Normally it would have been the opportunity to take the high road and sympathize, empathize and rise above politics on a human level and seek common ground with the people of Iran. But, in dealing with a man of finance and not humanity, this is a reaction many would find unfortunate.
What kind of “terrorism” these statements refer to remains vague. Trump has long accused Iran of backing “terrorism” and has threatened to tear up a 2015 nuclear deal between the Iranian government and major western powers.

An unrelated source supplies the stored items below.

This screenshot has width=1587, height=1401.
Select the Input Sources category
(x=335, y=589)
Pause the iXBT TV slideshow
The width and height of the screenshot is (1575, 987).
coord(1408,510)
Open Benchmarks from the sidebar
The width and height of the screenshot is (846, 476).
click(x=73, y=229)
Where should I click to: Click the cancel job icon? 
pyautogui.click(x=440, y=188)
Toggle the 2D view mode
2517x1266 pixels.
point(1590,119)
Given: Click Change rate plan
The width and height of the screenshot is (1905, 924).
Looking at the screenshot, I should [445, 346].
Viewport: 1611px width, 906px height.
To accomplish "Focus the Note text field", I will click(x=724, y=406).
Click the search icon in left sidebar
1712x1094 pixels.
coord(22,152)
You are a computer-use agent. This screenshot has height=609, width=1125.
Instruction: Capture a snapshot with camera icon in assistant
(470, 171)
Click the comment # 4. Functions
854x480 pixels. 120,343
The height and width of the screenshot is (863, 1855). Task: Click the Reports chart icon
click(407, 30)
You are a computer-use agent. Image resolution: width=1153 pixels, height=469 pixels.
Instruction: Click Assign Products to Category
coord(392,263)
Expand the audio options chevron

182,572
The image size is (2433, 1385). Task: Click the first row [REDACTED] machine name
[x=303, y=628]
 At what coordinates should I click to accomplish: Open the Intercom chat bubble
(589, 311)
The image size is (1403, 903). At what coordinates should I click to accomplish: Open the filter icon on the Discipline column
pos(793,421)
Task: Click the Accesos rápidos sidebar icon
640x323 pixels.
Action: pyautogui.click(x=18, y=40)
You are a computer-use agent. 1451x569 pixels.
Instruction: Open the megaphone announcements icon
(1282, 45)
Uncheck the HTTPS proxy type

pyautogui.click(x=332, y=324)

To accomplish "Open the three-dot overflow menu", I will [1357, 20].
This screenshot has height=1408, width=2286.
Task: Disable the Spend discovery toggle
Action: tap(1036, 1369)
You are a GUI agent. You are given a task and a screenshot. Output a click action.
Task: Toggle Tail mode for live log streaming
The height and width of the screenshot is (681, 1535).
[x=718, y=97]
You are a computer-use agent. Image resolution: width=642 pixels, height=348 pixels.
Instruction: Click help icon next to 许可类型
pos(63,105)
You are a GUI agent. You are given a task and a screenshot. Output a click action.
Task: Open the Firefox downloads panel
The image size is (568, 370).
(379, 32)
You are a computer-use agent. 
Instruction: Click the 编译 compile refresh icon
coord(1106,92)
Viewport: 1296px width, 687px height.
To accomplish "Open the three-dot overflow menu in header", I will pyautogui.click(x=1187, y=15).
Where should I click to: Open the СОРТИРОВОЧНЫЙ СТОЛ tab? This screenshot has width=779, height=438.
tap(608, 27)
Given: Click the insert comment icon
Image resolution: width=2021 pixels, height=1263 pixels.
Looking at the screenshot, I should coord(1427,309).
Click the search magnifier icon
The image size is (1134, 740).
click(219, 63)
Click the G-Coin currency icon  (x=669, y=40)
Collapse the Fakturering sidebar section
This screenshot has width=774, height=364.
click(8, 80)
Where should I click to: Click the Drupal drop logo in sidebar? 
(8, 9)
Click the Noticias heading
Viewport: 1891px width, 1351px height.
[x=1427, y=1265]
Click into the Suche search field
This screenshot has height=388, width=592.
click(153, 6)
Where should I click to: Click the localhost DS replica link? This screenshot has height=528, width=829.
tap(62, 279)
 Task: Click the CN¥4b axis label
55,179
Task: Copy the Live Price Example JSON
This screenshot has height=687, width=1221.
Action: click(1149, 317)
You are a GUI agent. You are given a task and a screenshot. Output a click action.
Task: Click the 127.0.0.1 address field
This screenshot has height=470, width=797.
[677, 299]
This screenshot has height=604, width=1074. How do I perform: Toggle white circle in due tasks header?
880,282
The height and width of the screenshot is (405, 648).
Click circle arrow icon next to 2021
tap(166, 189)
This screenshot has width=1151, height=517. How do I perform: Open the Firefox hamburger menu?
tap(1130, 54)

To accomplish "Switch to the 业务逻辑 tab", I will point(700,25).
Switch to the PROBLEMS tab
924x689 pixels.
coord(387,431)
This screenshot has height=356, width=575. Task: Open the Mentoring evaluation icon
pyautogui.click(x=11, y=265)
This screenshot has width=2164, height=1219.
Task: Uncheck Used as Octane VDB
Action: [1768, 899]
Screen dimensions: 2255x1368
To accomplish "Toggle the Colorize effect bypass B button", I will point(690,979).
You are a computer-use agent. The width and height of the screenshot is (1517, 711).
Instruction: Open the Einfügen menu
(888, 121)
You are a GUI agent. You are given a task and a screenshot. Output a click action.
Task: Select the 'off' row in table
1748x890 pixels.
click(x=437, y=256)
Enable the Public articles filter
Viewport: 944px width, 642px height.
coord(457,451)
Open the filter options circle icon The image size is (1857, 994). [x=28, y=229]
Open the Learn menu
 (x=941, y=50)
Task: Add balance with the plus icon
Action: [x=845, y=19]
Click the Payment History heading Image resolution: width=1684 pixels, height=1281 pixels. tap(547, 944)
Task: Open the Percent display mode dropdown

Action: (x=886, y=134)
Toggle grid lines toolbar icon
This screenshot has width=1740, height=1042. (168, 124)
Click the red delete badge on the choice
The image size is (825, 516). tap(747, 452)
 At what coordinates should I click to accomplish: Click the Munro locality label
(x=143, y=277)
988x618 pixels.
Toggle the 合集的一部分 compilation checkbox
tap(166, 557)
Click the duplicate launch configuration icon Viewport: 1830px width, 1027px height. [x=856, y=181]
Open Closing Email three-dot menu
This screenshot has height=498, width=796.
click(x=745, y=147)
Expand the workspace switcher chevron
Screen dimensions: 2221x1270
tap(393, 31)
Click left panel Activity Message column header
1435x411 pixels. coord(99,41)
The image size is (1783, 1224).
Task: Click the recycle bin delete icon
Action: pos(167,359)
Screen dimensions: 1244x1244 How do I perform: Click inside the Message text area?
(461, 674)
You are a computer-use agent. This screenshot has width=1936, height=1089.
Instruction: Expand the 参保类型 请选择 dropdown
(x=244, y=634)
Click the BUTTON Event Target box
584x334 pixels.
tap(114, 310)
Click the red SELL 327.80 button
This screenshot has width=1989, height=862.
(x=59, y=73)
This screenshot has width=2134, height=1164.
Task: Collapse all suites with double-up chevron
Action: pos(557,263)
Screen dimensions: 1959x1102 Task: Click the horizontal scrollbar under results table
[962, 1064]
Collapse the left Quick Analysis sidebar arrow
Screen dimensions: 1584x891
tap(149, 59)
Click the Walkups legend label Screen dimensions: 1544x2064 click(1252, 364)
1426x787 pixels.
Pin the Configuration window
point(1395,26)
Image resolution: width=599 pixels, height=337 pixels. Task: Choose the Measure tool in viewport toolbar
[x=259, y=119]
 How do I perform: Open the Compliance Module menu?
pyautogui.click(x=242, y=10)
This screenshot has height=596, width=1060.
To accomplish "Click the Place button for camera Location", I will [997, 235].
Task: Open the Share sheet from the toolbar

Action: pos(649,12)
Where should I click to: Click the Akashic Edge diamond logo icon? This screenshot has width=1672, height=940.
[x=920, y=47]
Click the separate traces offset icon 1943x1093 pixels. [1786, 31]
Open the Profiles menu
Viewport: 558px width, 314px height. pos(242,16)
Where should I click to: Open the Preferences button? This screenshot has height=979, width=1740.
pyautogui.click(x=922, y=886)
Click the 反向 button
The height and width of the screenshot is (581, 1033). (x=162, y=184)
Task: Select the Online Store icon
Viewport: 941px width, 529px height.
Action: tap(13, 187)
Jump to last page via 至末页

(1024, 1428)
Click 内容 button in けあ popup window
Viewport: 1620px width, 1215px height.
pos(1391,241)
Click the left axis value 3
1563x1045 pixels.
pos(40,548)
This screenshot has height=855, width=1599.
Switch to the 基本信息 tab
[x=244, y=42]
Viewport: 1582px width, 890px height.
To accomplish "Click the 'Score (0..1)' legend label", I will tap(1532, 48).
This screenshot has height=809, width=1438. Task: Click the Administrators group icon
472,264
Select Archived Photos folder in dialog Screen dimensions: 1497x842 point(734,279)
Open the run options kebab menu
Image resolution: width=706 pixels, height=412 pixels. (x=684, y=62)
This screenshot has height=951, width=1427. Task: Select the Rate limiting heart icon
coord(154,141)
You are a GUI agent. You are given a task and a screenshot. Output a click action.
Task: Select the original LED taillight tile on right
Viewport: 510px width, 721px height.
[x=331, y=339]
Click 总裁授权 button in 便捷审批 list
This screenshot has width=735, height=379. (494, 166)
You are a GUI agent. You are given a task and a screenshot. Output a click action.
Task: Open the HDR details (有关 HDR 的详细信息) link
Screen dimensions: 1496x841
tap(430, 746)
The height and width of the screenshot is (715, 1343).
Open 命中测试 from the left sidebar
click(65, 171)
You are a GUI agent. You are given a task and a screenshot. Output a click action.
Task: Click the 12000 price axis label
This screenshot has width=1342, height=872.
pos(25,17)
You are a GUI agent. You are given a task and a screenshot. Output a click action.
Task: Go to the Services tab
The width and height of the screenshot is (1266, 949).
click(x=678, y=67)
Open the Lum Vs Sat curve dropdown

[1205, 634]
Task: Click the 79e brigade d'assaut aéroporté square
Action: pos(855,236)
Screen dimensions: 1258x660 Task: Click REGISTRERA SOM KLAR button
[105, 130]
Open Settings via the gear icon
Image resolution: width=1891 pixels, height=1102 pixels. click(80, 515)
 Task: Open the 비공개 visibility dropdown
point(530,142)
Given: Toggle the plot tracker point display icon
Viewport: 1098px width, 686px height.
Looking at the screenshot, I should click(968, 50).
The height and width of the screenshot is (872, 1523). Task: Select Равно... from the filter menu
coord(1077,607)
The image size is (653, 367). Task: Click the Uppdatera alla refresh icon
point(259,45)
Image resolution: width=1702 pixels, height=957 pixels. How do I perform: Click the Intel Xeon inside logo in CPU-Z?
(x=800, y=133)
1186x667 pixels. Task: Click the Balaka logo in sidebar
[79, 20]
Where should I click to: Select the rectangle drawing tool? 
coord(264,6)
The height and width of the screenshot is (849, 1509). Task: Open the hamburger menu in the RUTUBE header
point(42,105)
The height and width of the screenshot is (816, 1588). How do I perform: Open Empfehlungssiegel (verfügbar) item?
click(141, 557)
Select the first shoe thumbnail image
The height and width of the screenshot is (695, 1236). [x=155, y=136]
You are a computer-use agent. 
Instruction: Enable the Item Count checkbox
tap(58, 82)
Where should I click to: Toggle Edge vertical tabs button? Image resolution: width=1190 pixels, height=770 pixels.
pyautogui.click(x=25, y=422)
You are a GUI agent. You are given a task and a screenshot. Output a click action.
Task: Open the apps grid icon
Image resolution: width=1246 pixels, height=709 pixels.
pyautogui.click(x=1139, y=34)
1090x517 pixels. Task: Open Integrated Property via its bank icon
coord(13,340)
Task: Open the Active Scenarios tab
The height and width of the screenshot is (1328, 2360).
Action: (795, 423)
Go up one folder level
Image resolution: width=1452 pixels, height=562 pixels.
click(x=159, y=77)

The President’s comments also brought criticism from Iranians on social media, who recalled their government’s offers of support and candlelight vigils held in Iran after the attacks of September 11, 2001 in New York. “Iranians lit candles for you on 9/11. You kick them while they’re down. Classy,” tweeted Ali Ghezelbash, an Iranian business analyst.
Iran’s intelligence ministry on Thursday said that the men who carried out the twin attacks had left Iran to fight for ISIL in the Iraqi city of Mosul, as well as Raqqa, in Syria – the armed group’s de facto capital – before returning last summer.
The Iranian Revolutionary Guard weighed Saudi Arabia of being behind Wednesday’s attacks.Some in Iran’s government are demanding an investigation.Iranian security officials counter that it is their regional rival Saudi Arabia, a close US ally, that is responsible for funding and spreading the ideology that most closely resembles ISIS.